## Raw data
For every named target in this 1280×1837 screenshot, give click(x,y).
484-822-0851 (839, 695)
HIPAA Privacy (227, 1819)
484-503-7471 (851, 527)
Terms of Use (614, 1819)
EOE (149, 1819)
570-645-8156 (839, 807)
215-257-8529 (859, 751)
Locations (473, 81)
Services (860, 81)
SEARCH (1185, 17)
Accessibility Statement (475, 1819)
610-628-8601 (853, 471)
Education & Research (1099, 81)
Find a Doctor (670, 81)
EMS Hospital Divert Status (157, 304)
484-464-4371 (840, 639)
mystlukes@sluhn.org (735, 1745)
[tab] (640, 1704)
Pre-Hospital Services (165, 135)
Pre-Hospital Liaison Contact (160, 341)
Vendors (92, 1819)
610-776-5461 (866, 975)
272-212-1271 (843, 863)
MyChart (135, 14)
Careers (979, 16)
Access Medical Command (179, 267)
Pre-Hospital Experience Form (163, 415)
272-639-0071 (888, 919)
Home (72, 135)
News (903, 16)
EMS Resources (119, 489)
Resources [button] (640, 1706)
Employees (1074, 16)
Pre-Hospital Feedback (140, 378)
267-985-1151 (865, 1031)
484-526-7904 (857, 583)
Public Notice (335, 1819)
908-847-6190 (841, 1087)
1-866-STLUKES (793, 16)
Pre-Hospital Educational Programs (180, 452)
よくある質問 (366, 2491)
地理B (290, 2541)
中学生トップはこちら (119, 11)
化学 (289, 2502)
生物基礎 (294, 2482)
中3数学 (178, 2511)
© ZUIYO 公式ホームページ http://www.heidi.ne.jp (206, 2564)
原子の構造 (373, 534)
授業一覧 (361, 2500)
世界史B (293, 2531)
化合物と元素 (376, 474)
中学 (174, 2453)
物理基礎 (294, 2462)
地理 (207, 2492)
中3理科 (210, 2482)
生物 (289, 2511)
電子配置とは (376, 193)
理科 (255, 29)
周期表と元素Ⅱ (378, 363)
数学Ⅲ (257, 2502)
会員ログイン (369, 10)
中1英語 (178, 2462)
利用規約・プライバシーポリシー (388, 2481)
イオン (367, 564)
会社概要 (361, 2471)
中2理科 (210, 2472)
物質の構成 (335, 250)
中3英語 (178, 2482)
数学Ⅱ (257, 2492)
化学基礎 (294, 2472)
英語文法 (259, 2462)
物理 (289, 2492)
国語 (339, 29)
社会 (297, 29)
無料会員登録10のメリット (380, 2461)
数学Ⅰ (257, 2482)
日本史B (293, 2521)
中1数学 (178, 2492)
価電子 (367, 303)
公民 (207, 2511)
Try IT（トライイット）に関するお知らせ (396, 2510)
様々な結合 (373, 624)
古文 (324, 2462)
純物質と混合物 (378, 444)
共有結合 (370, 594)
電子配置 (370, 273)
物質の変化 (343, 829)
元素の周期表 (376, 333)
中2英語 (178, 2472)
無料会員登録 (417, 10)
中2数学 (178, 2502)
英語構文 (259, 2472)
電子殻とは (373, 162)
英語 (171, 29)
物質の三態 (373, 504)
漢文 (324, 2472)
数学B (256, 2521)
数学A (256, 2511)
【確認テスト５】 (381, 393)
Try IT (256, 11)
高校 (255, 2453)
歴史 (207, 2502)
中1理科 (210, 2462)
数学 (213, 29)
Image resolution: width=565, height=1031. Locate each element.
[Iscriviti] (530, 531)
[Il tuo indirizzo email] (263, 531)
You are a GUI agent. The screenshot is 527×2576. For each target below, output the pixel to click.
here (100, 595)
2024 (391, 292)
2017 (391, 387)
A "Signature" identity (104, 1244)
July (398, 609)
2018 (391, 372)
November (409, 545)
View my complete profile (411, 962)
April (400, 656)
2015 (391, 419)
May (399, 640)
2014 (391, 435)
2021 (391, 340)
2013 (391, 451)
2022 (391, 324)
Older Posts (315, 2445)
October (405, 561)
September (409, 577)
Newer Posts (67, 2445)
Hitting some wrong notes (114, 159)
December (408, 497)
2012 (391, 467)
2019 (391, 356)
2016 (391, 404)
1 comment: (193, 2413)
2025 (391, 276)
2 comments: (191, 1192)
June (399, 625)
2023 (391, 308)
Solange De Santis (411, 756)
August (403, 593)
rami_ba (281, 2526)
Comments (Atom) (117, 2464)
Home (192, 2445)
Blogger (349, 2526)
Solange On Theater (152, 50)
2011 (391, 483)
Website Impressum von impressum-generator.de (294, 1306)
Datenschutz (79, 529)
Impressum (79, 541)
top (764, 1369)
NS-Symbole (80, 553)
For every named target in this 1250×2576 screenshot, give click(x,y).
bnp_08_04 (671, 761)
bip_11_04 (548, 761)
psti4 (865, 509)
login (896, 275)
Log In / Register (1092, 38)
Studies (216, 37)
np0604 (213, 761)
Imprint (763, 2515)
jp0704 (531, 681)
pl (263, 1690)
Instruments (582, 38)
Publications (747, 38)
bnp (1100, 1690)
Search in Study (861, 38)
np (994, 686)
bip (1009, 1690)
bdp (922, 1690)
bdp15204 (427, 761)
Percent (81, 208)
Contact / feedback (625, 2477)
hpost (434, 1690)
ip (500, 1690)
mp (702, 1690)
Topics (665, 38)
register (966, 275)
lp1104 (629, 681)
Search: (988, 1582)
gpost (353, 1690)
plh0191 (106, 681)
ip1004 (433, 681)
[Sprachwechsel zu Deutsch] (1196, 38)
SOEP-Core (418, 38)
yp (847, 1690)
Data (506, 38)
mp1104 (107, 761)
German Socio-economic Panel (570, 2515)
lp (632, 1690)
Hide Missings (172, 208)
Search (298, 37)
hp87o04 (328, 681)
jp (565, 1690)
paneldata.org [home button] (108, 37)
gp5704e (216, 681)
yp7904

## The request
List every line of the records above that contains the string "Contact", copying each line in full. Case matters.

## Output
Pre-Hospital Liaison Contact (160, 341)
Contact / feedback (625, 2477)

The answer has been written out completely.